Provou do amor o sabor mais agridoce; surpreso com o que não pensou que fosse; preso ao esplendor do que sabia que seria. Provou da poesia o néctar vário (e como varia!); e chorou o pranto arbitrário do desencanto de quem queria por querer o que sabia não poder; mas sorveu também a fantasia em que o amor disfarça o rancor e encanta o viver. Perfume que fica e que passa, azedume que pica e vicia, espalhou sua poesia gota a gota, taça a taça, sobre a maré (que vai e vem, que era e é), e soube do verso a frente e o reverso e a face oculta (a frase que fala e a frase que escuta, a rima que cala e a rima que exulta).
Viu três lados da moeda; e ascensão; e queda; e superação. Pescou na atmosfera cardumes de prata; transpôs seus lumes em pressa, espera, barulho e paz; e seus mergulhos geraram sempre mais poesia e prosa, cravo e rosa, antes e depois, frente e trás. Sugou dos corações dilemas remotos, e tudo virou poemas mortos e reações fleumáticas, rimas semi-automáticas, pedaços de universo, marca-passo, sobreviverso*.

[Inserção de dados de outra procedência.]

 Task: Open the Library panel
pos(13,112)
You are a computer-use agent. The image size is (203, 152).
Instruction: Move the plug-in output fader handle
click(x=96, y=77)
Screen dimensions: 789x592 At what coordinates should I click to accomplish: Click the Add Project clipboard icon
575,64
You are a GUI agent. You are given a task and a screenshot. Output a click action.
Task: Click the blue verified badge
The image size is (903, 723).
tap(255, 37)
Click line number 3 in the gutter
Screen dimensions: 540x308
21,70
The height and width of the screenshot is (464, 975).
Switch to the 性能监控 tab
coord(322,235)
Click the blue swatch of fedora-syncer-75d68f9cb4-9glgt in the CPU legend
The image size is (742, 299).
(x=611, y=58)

E quanto mais se sobrescrevia, tanto menos poeta se via, que nunca atingia sua meta de captar nas entrelinhas de tanta poesia que ia e vinha a secreta matéria (ilusão) de que sua etérea composição consistia...
Absolutopia.
* "Sobreviverso" não é meu. Acho que li de uma grande poetisa...
Já "absolutopia", que me recorde, nunca vi antes.